It's in the networking module. How do I reference it?
@infrastructure/modules/networking/outputs.tf

Ask mode will explain that you need to pass the cluster ARN as a variable from the networking module’s outputs, and show you exactly how to wire it up.

Docker is another domain where Agent generates strong configurations because Dockerfiles follow predictable patterns. The key is giving Agent your application context.

If your deployment target is Kubernetes, Cursor can generate manifests from your Docker configuration:

@Dockerfile @infrastructure/modules/api-service
Generate Kubernetes manifests at k8s/ for deploying this application:
1. Deployment:
- 3 replicas with rolling update strategy
- Resource limits: 256Mi memory, 250m CPU
- Resource requests: 128Mi memory, 100m CPU
- Liveness probe on /health (HTTP, every 10s)
- Readiness probe on /ready (HTTP, every 5s)
- Environment variables from ConfigMap and Secrets
2. Service:
- ClusterIP service on port 80 targeting container port 8080
3. Ingress:
- NGINX ingress with TLS termination
- Host: api.myapp.com
- Rate limiting annotations
4. HorizontalPodAutoscaler:
- Min 3, max 15 replicas
- Target CPU utilization: 70%
5. ConfigMap and Secret templates:
- ConfigMap for non-sensitive env vars
- External Secrets Operator for sensitive values from AWS Secrets Manager
Use Kustomize structure with base/ and overlays/staging/ and overlays/production/.

One of the trickiest parts of IaC is managing differences between environments. Agent can help you create a DRY configuration that varies only where needed.

@infrastructure/environments/staging @infrastructure/environments/production
Our staging and production environments share the same Terraform modules
but differ in:
- Instance sizes (staging: t3.small, production: t3.large)
- Replica counts (staging: 1, production: 3)
- Database size (staging: db.t3.micro, production: db.r6g.large)
- Domain names (staging: staging.myapp.com, production: myapp.com)
- Monitoring thresholds (staging: relaxed, production: strict)
Create a terraform.tfvars file for each environment that:
1. Defines only the values that differ between environments
2. Uses the same variable names (defined in the module's variables.tf)
3. Includes comments explaining why each value differs
4. Follows our naming convention: {env}-{service}-{resource}
@infrastructure/modules/api-service/main.tf
Add secret management to our ECS service:
1. Store secrets in AWS Secrets Manager (not SSM Parameter Store)

★ ★ ★ ★ ★ ★ ★

> [Action item]
Continue the passage above on using Cursor's Agent to write infrastructure code, starting right after its final line.

★ ★ ★ ★ ★ ★ ★

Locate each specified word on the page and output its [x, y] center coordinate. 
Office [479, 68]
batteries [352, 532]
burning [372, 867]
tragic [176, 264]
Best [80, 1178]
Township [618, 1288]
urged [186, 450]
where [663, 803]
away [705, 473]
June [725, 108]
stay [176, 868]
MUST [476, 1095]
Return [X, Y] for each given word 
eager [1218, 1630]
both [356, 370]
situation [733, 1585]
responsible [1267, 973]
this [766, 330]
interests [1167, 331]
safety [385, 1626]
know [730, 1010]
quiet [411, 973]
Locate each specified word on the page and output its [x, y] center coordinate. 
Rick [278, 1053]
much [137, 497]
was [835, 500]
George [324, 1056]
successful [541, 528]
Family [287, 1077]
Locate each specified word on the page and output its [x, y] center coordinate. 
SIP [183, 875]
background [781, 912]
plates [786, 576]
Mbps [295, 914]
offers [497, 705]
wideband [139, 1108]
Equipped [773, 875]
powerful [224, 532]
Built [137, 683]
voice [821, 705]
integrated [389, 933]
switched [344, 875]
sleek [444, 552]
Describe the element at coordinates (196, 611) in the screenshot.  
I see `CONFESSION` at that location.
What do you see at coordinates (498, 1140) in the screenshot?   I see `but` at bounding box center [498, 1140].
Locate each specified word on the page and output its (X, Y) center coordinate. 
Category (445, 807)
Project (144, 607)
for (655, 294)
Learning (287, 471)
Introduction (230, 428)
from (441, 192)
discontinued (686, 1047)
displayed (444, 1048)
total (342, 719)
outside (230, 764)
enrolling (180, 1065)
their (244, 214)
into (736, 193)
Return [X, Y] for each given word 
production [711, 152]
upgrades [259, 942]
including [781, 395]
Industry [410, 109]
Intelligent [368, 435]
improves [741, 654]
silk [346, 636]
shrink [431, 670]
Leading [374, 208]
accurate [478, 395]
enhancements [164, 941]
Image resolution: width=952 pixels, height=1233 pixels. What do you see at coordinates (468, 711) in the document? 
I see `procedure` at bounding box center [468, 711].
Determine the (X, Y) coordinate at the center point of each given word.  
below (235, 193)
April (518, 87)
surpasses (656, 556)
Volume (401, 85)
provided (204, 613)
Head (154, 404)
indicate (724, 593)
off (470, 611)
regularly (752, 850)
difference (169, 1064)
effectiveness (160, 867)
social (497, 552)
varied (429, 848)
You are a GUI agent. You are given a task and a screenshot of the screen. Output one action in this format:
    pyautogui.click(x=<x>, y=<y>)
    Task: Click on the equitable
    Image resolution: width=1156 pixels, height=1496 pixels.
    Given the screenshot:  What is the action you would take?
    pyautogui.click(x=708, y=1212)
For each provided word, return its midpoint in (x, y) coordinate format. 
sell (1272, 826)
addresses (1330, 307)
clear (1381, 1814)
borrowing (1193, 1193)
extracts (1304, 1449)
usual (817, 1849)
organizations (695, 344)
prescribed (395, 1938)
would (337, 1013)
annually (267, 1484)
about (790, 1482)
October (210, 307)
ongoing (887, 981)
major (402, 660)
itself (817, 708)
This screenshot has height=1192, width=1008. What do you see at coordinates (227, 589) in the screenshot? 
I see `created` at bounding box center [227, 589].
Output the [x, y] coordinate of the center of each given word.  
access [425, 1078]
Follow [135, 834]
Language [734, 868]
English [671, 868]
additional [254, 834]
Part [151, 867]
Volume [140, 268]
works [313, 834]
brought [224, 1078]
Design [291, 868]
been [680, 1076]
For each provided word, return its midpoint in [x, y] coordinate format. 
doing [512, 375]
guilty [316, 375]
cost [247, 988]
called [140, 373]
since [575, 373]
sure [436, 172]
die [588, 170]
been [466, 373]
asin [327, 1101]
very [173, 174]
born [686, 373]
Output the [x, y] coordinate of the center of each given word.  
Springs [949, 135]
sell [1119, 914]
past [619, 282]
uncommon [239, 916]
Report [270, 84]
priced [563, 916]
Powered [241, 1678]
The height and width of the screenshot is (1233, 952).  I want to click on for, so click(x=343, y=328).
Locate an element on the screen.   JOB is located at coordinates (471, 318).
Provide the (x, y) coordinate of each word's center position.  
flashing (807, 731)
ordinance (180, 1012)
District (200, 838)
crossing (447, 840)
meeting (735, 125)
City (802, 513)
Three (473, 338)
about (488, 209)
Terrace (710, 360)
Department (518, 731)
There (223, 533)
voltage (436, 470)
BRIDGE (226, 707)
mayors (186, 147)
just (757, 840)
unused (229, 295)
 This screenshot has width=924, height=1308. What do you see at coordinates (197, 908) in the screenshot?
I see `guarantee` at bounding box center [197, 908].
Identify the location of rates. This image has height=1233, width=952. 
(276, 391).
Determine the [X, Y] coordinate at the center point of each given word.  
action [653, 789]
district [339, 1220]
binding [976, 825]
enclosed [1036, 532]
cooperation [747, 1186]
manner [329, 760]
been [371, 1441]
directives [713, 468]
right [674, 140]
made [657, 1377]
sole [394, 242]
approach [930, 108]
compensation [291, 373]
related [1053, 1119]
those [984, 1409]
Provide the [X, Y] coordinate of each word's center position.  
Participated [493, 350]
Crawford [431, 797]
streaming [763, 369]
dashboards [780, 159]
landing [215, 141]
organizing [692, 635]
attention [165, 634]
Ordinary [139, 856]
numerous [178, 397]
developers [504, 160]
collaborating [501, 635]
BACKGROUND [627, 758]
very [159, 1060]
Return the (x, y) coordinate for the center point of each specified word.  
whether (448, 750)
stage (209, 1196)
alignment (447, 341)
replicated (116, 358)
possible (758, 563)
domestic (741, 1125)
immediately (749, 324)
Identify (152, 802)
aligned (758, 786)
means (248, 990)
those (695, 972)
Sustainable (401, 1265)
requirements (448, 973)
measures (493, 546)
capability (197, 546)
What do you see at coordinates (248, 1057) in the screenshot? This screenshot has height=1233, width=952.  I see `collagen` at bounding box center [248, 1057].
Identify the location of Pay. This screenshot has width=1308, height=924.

★ ★ ★ ★ ★ ★ ★

> [Answer to the exercise]
2. Reference secrets in the ECS task definition as secrets, not environment
3. IAM policy: task role can only read secrets with prefix "myapp/{env}/"
4. Rotate database credentials automatically using Secrets Manager rotation
5. Application reads secrets from environment variables at runtime
Do NOT include any actual secret values. Use placeholder references only.
Show me how to create the initial secrets using AWS CLI (one-time setup).

Agent generates invalid HCL syntax. Terraform’s HCL has subtle syntax rules (like trailing commas not being allowed in certain places). Always run terraform validate after generation. If it fails, paste the full error into Agent mode — it usually fixes HCL syntax on the first try.

Security groups are too permissive. Agent defaults to convenience over security. It will generate 0.0.0.0/0 ingress rules unless your project rules explicitly prohibit this. The infrastructure rules at the top of this article prevent this, but always review security group rules manually.

Generated resources conflict with existing state. If you ask Agent to create a resource that already exists in your Terraform state, applying will fail. Use Ask mode first: “Given our existing infrastructure, what resources do I already have and what do I need to add?” Reference your state file or existing modules.

Docker builds are too large. Agent sometimes copies unnecessary files into the image. Check that the .dockerignore excludes tests, docs, and source files. Multi-stage builds should copy only the compiled output and production dependencies.

Environment configs drift apart. When you update a module, you need to update all environment configs. Ask Agent: “I changed the api-service module to add a new variable ‘enable_waf’. Update all environment tfvars files to include this variable with appropriate values.”